The bank’s participation “remains subject to the findings of environmental and social due diligence assessments and meeting the Equator Principles requirements,” the spokesperson said. “It is also subject to a full assessment of the EACOP sponsors’ climate change strategies and targets.” The Equator Principles are a financial-industry benchmark used to assess environmental and social project risk.
The EACOP pipeline would pump enough oil to add up to 34.3m tonnes of carbon dioxide – about seven times the emissions of Uganda and Tanzania combined – into the atmosphere each year, according to South African shareholder activist group Just Share. Research from the Stockholm Environment Institute (SEI) has shown that the pipeline would also endanger population centres, wetland sites, rivers and lakes.
- There are also human rights impacts. BankTrack reports that people whose land is being compulsorily acquired for the project have faced intimidation when they try to press for more compensation.
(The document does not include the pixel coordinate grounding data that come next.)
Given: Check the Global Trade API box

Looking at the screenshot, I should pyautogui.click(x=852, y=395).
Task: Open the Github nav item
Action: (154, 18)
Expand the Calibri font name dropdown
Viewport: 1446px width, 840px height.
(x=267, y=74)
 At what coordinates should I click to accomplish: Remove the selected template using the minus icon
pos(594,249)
- BankTrack says about 14,000 households will lose land because of the project.
‘No red flags’
The pipeline is planned to export oil from the Lake Albert basin on the border between Uganda and the Democratic Republic of the Congo. Its length of 1,445 kilometres will make it the longest heated crude oil pipeline in the world. Initial project costs of $3.5bn have climbed to $5bn due higher prices for steel, shipping and finance.
About 460km of the pipeline will be within the freshwater basin of Lake Victoria, which supports the livelihoods of 40 million people. The pipeline will also cross the Rift Valley, one of the world’s most geologically active regions.
- Over 300 seismic events with a magnitude over 4.5 were registered in the region over the last 20 years, according to the US Geological Survey Earthquake Hazards Program.
Standard Bank has not committed to make its due-diligence assessments for the pipeline public. In May 2021, CEO Sim Tshabalala noted that a draft report had raised “no red flags”. The bank will, however, publish its climate-change targets at the end of the first quarter. Just Share says the decision to finally publish such targets was only taken as a result of activist pressure.
- “A credible assessment that is truly aligned with the Paris Goals would exclude the provision of finance to this highly destructive project,” says Robyn Hugo, Just Share’s director of climate change engagement.
Bottom line
Standard Bank is now alone among Africa’s largest lenders in willing to countenance the project.